Supplied passage: Begin
Activists protest El Salvador's workplace AIDS-testing
| SAN SALVADOR
AIDS victims and advocates in El Salvador are aiming to overturn a controversial article of a new AIDS law that allows employers to test current and prospective employees for HIV. Presented by its supporters as a means of improving workplace safety, people diagnosed as HIV positive say it has opened the door to systematic discrimination.
Activists are preparing to challenge the law in the nation's highest court. They argue that compulsory AIDS testing is a violation of privacy, and that it legalizes discrimination - based on hatred or ignorance - of the estimated 20,000 Salvadorans thought to carry the virus.
Although the law prohibits discrimination on the basis of test findings, critics say it could mean the loss of work opportunities.
"The employer is not going to say he is firing someone because they are HIV positive, because they could be denounced legally for that," says Lícida Bautista, director of El Salvador's office of the nongovernmental Aids Action for Central America.
Supplied passage: End
Entries shown: Begin
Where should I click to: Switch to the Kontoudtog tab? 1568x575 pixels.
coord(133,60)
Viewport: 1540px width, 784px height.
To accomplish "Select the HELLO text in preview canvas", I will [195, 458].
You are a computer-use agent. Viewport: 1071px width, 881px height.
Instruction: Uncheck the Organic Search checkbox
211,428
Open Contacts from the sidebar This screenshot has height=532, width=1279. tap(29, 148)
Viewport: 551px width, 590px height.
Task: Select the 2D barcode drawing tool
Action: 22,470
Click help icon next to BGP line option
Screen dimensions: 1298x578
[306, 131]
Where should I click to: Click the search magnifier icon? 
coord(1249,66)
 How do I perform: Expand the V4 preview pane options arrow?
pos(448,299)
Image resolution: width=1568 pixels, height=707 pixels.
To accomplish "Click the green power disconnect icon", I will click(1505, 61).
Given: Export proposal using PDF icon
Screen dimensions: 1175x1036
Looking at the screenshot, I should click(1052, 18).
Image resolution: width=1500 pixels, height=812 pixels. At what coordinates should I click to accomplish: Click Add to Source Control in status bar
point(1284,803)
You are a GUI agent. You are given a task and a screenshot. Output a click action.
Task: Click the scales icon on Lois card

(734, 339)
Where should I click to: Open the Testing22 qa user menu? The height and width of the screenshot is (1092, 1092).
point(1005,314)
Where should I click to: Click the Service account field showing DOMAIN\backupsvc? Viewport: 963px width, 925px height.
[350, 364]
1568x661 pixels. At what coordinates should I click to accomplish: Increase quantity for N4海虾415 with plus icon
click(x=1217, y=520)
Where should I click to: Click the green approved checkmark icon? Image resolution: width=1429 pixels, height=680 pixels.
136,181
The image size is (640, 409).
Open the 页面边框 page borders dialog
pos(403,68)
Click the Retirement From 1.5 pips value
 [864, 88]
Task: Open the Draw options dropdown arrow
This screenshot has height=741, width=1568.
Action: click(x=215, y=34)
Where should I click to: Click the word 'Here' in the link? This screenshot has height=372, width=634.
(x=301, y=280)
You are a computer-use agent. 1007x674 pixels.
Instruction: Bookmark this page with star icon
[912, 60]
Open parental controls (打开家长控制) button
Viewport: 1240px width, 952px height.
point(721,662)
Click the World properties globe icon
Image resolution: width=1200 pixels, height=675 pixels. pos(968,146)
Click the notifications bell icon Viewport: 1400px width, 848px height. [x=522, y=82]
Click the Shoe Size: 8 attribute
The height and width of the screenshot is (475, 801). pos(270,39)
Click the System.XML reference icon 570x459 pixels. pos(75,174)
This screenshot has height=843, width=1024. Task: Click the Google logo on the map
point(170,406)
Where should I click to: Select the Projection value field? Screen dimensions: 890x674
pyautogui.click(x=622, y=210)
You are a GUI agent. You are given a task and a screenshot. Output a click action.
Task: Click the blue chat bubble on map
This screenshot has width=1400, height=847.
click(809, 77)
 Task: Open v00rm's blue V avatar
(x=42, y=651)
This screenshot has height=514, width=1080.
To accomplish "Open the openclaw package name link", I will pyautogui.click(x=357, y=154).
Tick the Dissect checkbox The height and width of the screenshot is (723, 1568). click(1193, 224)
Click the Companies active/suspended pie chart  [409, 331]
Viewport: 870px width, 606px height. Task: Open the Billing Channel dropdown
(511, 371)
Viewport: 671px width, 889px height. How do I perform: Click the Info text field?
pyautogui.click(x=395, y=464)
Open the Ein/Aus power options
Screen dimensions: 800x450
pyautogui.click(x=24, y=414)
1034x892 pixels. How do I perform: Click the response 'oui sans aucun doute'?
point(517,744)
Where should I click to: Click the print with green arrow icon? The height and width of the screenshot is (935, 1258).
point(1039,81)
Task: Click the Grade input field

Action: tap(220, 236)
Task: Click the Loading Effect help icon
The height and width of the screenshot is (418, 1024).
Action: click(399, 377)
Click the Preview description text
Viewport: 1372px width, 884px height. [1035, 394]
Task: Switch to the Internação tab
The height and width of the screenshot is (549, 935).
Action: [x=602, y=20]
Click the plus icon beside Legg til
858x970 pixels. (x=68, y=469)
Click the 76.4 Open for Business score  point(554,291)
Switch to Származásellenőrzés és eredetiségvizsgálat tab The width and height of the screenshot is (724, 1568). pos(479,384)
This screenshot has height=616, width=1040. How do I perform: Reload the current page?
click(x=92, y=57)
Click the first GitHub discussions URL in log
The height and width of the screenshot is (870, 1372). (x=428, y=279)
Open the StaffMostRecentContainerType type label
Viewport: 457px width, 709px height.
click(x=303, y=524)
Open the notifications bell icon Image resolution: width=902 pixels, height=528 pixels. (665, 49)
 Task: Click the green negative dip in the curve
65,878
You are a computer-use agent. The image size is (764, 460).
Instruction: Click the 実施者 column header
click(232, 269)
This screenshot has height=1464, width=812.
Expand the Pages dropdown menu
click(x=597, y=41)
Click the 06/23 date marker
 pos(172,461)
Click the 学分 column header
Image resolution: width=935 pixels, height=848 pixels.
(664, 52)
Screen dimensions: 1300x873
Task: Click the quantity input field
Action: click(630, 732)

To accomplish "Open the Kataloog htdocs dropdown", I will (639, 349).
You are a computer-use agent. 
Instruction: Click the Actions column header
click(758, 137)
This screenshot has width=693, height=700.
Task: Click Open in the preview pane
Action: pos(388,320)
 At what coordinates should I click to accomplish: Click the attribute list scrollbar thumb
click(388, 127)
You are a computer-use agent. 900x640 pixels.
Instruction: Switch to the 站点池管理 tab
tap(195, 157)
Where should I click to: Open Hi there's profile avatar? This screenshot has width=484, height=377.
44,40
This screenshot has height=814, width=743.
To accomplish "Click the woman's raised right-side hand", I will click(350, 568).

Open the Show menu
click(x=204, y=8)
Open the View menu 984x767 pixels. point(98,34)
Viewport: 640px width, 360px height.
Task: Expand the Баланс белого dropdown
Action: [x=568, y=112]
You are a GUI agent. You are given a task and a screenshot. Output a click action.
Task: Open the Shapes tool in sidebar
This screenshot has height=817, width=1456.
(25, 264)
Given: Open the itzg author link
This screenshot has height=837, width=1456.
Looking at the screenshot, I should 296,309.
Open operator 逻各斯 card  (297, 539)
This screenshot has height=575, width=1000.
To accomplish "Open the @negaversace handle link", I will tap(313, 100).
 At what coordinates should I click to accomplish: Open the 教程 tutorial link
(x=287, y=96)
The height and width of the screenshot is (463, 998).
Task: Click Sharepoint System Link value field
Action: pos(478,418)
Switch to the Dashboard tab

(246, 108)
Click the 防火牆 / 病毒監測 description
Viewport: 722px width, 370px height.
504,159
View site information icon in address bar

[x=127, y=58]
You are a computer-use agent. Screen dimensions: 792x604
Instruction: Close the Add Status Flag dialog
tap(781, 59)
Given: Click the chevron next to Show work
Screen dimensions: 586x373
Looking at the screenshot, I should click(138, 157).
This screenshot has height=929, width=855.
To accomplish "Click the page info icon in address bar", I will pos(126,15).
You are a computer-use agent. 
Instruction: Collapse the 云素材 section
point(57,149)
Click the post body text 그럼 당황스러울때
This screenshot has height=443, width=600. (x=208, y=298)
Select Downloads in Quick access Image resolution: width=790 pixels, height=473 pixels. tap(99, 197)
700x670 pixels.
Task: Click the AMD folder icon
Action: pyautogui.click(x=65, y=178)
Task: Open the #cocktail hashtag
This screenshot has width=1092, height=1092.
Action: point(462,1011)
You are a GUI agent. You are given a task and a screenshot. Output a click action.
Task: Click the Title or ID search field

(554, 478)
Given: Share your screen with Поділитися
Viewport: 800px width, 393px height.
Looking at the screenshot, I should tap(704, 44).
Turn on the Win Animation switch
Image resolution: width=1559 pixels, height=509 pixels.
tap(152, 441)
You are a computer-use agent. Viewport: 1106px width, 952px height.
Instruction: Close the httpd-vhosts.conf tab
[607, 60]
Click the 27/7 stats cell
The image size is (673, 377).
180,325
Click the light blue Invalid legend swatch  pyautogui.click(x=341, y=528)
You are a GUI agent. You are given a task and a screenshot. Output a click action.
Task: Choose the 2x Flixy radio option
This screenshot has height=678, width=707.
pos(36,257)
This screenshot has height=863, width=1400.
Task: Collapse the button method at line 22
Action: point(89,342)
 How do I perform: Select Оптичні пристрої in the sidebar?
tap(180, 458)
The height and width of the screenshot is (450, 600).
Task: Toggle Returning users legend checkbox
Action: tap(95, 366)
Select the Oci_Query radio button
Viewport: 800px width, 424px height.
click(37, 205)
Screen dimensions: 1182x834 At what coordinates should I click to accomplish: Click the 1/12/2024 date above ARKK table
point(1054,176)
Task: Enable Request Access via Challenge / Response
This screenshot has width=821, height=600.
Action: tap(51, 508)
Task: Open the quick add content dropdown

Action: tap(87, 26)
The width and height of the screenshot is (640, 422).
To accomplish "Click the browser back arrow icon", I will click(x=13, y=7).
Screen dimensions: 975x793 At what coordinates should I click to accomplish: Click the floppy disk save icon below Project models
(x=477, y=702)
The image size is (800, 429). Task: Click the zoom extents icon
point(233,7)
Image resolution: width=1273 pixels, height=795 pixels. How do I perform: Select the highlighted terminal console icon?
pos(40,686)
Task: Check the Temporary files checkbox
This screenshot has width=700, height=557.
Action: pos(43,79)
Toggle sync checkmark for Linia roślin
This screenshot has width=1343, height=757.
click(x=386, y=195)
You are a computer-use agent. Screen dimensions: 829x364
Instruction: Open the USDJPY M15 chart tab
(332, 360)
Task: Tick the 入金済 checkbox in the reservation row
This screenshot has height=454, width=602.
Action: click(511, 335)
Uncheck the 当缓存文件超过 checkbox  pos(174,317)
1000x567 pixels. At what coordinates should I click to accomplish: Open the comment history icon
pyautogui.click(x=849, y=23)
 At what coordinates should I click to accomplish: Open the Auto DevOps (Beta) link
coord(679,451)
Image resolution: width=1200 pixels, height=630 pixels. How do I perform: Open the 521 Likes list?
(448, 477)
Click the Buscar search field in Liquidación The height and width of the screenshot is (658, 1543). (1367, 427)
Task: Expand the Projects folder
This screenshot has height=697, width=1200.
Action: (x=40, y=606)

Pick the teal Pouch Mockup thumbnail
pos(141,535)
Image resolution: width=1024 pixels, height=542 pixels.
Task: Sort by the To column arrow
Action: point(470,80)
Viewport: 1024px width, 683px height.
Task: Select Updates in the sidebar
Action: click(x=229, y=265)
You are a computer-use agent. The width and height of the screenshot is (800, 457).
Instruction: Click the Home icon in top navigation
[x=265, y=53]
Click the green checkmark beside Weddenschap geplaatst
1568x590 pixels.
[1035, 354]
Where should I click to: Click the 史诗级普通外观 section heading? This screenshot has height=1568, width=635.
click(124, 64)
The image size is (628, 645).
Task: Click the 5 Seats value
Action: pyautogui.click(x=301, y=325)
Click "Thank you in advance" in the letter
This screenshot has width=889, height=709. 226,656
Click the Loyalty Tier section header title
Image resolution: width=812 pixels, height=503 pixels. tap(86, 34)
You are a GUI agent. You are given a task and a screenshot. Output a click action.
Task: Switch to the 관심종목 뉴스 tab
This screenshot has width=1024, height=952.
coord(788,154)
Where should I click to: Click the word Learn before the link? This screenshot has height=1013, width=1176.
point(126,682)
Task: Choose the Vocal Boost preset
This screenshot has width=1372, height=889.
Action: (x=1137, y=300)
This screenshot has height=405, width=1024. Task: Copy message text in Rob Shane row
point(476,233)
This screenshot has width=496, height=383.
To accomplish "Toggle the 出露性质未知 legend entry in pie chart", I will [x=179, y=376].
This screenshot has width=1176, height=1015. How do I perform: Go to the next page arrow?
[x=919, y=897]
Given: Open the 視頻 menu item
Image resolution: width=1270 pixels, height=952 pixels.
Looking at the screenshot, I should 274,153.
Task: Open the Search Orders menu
Entries shown: End
What to work on: Rewrite the article on El Salvador's workplace AIDS testing, starting with "Although the law" and going on through "for Central America.", and put "opponents" in place of "critics".

Result of the task:
Although the law prohibits discrimination on the basis of test findings, opponents say it could mean the loss of work opportunities.
"The employer is not going to say he is firing someone because they are HIV positive, because they could be denounced legally for that," says Lícida Bautista, director of El Salvador's office of the nongovernmental Aids Action for Central America.